Try approaching grammar from a Japanese point of view (2): iPhone version
In the article Try approaching grammar from a Japanese point of view (1), we looked at Tae Kim’s Guide to Learning Japanese (Introduction article) as an online learning resource that offers an alternative way of thinking/learning to other more traditional textbooks available.
Did you know that his guide is available as a free iPhone/iPod Touch/iPad application too? In terms of portability, this has a major advantage over those heavy conventional textbooks that take up so much bag space!
Tae Kim's Guide to Learning Japanese Application by Ronald Timoshenko (iTunes)
Compatible with iPhone, iPod touch, and iPad. Requires iOS 4.3 or later
The application allows you to download the whole Japanese Grammar Guide from the website onto your iPhone, iPod Touch or iPad, meaning you can access it even when you can’t go online. Since the content of Tae Kim’s guide was released under the Creative Commons License, this application (programmed and designed by Ronald Timoshenko) is free to download too.
This handy portable version of the guide is set out like this:
2) Writing System (Hiragana, Katakana, Kanji): The Hiragana and katakana sections include audio for pronunciation and stroke-order animations too.
3) Basic Grammar: 11 lessons looking at the fundamental grammar structures, to give an impression of how grammar works in the Japanese language. Topics range from expressing a state of being to adverbs and sentence-ending ‘gobi’.
4) Essential Grammar: 18 lessons here cover the grammar you need for basic practical Japanese, looking at politeness levels, potential and conditional forms, making requests and much more.
5) Special Expressions: 13 lessons here hone in on more specific areas, looking at the grammar that helps convey particular nuances and so on, to flesh out the basics into a more natural form of Japanese.
6) Advanced Topics: This looks at some grammar that comes up less frequently but that should be learned, even if you don’t get much of a chance to use it yourself.
Included here are formal expressions, i.e. “Using 「である」 to state that something is so in an authoritative tone”, ways to express tendencies, i.e. “Describing an ongoing occurrence using 「～つつ」” and so on.
As you read the guide, you can tap words/kanji characters in green with a dotted line to see readings and English meanings (this is currently unavailable in the Advanced Topics section). Also, you can tap the bookmark icon (bottom left of the screen) to save your position for later, then use the ‘Bookmarks’ tab to manage/edit bookmarks.

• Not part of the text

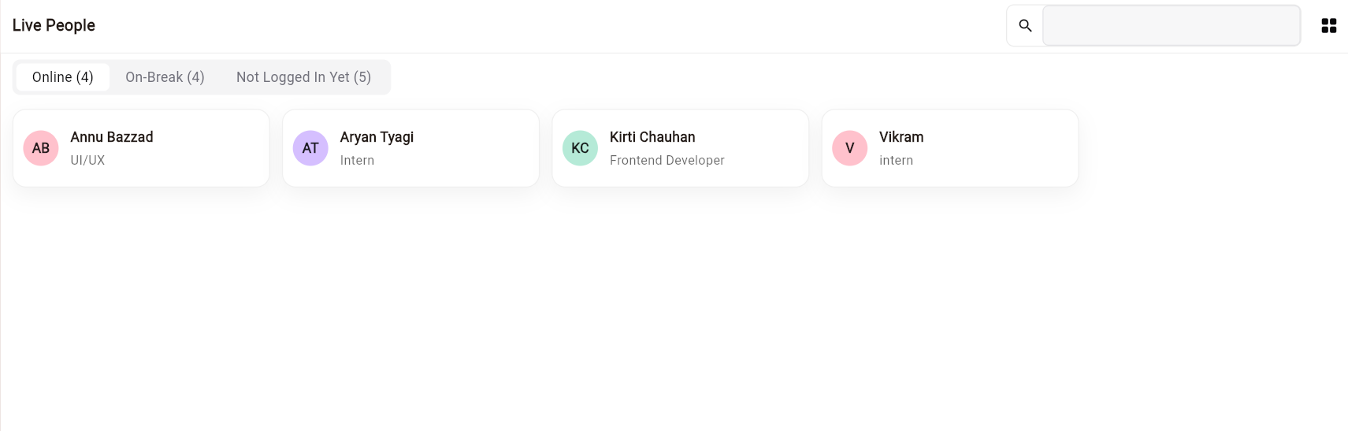Switch to grid view layout icon
This screenshot has width=1348, height=431.
click(x=1328, y=26)
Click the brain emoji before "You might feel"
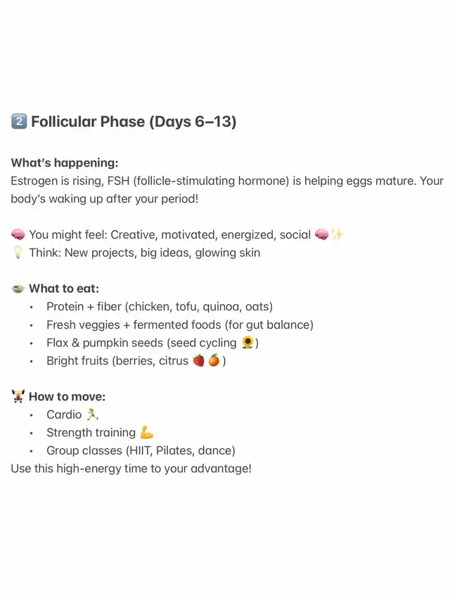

The format is simple, uncluttered and easy to read. In the ‘Settings’, you can change the default font size (the default setting might be too small for some people) and prevent view rotation (helpful if you enjoy reading lying down, and you don’t want the aspect to change every time you tilt the phone at an angle).
There is also something called ‘Night Mode’ which displays the content in white writing on a black background, meaning less strain on the eyes when reading in the dark!
The ‘Search’ function is a really useful feature. Type in the word/grammar structure you want to find out about (English or Japanese), then a list of the lessons/sections in which the word you searched for appears are displayed. Try to find the situation that best applies to what you want to know. The only downside is that the search cannot pinpoint the word within the lesson, so you will often have to sift through a lot of information to find the explanation or example sentence you need, particularly for common words that appear often.
There is an option in the settings for you to open the ‘Search’ tab automatically upon launching the application, which might be useful when reviewing structures from the guide, or for advanced learners who want to check up on aspects of grammar. Otherwise, you can always make use of the search function anytime you need to by selecting it from the toolbar at the bottom of the screen.
If you have an iPhone, iPod Touch or iPad, this application is definitely recommended. It differs from the web-version in that it includes only English language support and you can't read/share user comments, but the various chapters of contents are well written and cover a whole range of grammar topics, so it’s like having a large reference volume at your fingertips wherever you go. Besides being free, this application gives you the contents of Tae Kim’s Grammar Guide in a compact, portable offline package (meaning it can be referenced anywhere). Finally, it is nicely set out and easily-searchable.
It might be just what you’re looking for!